Nel frattempo ieri è stata smaltita la coda di utenti per l’avvio delle adesioni alla campagna vaccinale per gli over 80 lombardi. Alle 14 il totale delle persone registrate era di 257.841: 223.803 tramite il portale dedicato, 31.224 con le farmacie e 2.814 con i medici. In picchiata le chiamate al numero verde informativo. Lunedì pomeriggio, quando alcuni inconvenienti tecnici avevano rallentato le adesioni, c’erano state 45mila chiamate.
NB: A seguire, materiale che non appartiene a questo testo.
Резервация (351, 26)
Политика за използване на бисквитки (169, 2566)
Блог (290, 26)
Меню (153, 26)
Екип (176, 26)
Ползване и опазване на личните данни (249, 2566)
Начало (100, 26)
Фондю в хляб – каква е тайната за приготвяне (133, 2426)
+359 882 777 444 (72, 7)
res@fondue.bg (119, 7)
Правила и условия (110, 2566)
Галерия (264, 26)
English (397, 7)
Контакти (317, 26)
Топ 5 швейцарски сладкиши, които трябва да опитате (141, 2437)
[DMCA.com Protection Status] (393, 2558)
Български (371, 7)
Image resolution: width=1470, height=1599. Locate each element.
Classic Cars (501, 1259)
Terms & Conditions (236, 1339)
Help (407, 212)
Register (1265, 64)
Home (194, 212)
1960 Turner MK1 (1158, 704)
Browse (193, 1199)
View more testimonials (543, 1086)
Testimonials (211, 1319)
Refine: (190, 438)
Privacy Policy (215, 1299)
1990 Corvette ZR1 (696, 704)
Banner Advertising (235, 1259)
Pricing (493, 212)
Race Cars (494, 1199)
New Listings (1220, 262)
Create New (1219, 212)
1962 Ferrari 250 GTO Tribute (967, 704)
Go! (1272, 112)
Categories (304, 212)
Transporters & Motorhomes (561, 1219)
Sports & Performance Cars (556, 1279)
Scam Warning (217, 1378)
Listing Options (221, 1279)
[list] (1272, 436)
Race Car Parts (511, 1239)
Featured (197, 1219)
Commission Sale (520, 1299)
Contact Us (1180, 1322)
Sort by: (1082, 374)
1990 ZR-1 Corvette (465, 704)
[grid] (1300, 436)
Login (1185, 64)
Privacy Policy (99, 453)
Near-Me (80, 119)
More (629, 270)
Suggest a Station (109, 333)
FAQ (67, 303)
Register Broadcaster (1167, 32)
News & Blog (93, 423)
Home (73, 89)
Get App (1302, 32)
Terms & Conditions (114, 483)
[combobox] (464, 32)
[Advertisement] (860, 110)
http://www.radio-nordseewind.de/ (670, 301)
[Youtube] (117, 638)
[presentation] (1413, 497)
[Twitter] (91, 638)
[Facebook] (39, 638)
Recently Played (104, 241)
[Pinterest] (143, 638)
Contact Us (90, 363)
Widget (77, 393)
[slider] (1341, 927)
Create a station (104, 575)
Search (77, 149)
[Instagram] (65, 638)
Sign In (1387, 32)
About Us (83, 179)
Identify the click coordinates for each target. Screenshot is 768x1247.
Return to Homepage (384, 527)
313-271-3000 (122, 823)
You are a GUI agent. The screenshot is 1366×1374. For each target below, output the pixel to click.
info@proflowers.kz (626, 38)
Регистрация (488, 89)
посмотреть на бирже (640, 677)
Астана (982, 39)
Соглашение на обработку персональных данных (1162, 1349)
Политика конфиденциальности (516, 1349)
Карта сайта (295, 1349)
Il governatore lombardo Attilio Fontana ha scritto su Facebook: «In sole 24 ore oltre un terzo degli aventi diritto over 80 ha aderito alla campagna anti Covid. La piattaforma sta operando correttamente e, cosa più importante, le persone stanno aderendo avendo ben compreso l’importanza del vaccino per mettere un freno al Covid. Giovedì partiranno le vaccinazioni, è indispensabile che arrivino le dosi così da poter procedere a spron battuto e senza ritardi. Più siamo prima vinciamo».

Riguardo ai disservizi tecnici di lunedì, segnalati sull’invio degli sms, ieri è intervenuta la Tim: «Il problema non era riferibile a Tim e in ogni caso a metà pomeriggio la situazione è tornata alla normalità con un flusso di seicento-mille sms al minuto».

Ieri mattina la piattaforma regionale per aderire alla campagna ha assunto una nuova veste. Nella home page ora campeggia la scritta: «Attenzione, la piattaforma attualmente non registra l’adesione di persone nate dopo il 1941». Per procedere occorre inserire subito i dati anagrafici e il tesserino sanitario.

In questa prima fase e fino a sabato Asst di Mantova metterà a disposizione 196 posti al giorno per le persone che si registreranno al portale di Regione Lombardia. L’attività si svolgerà su prenotazione nelle sedi vaccinali anti-Covid dell’azienda: dalle 10.30 alle 18 all’ospedale di Mantova, dalle 10 alle 17.30 all’ospedale di Asola, dalle 8.30 a mezzogiorno e mezzo all’ospedale di Borgo Mantovano.

Al lavoro per somministrare i vaccini anche personale medico e infermieristico volontario. Gli appuntamenti saranno comunicati ai cittadini che hanno dato la loro adesione con le modalità stabilite da Regione Lombardia. Per informazioni consultare la pagina dedicata sul portale regionale.